# Time..grapher?



## potatoman (Aug 12, 2016)

Not really sure if this belongs here, but I'll give it a try: I recently finished an average of 1000 on 3x3 over the course of a few weeks, and I'm kinda curious how I stand in terms of solves. Basically, I want to find a program that lets me graph my times in a scatter plot (or maybe bar graph? idk). Is there anyway to do that? My solves are all recorded on qqtimer.net, if that makes a difference. I got this idea from one of Feliks' posts on his FB, where he put his solves on a bar graph:







So yeah, kinda curious how he managed that without literally manually inserting every single solve into the data.
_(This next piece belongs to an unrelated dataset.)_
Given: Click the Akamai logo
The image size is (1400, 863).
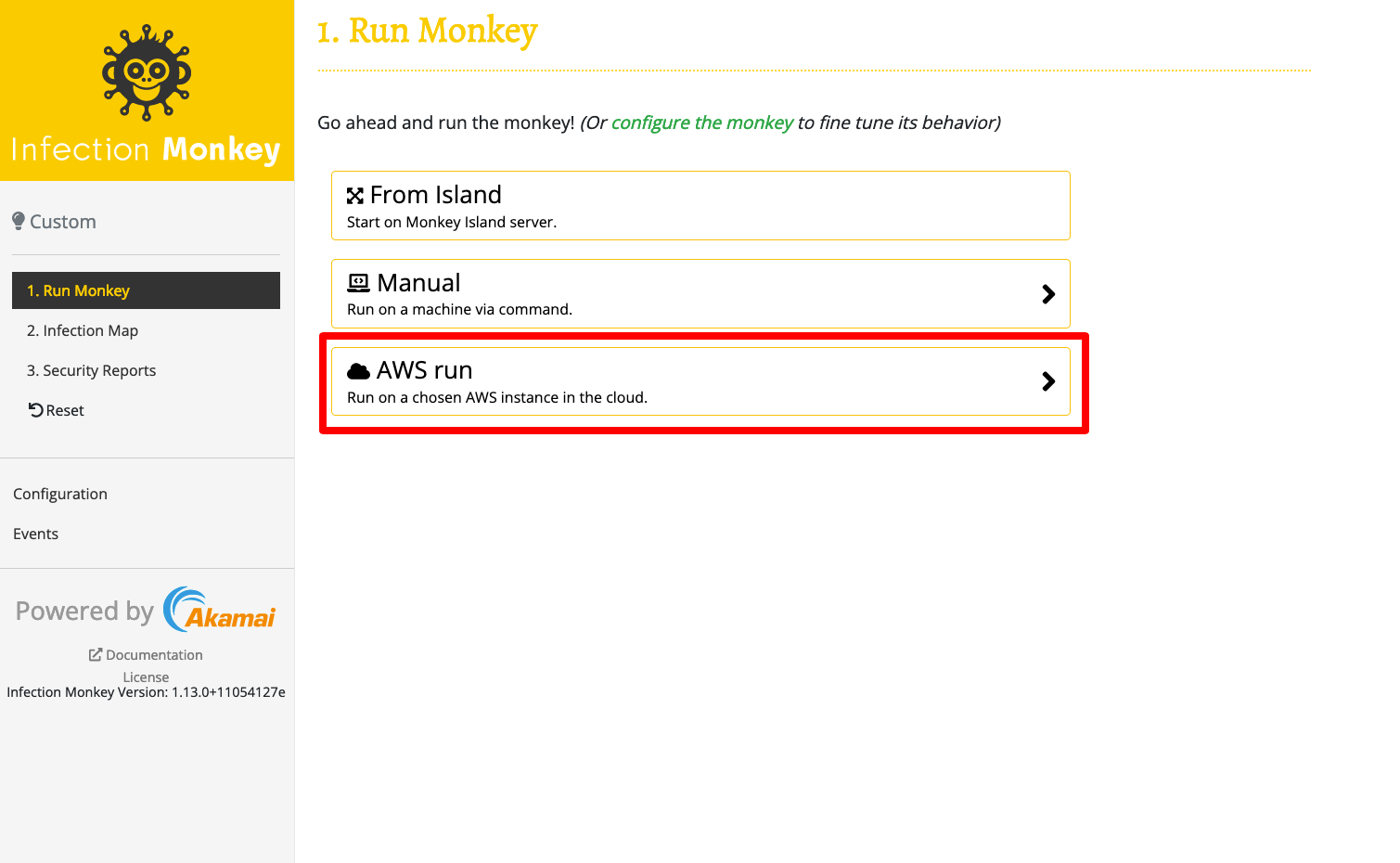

There has to be some way; it'd be really cool if you guys knew any


----------



## AlphaSheep (Aug 12, 2016)

That graph is from Excel. Feliks also uses qqtimer, so I guess he's just copied and pasted his times into Excel. You don't have to manually copy the times one by one. The lazy way is to open Notepad, paste the times in, and save the file as something.csv then open that in Excel. You can then just select all the data and insert a scatter plot. If you want a histogram, it's a little more involved, but you can just Google "histogram in excel".


----------



## shadowslice e (Aug 12, 2016)

If you did it on CsTimer, it does all of that automatically for you in tools.


----------



## Me (Aug 12, 2016)

What format is the data in? I've found Google Docs to have some good plot tools you can quickly get up and running.


----------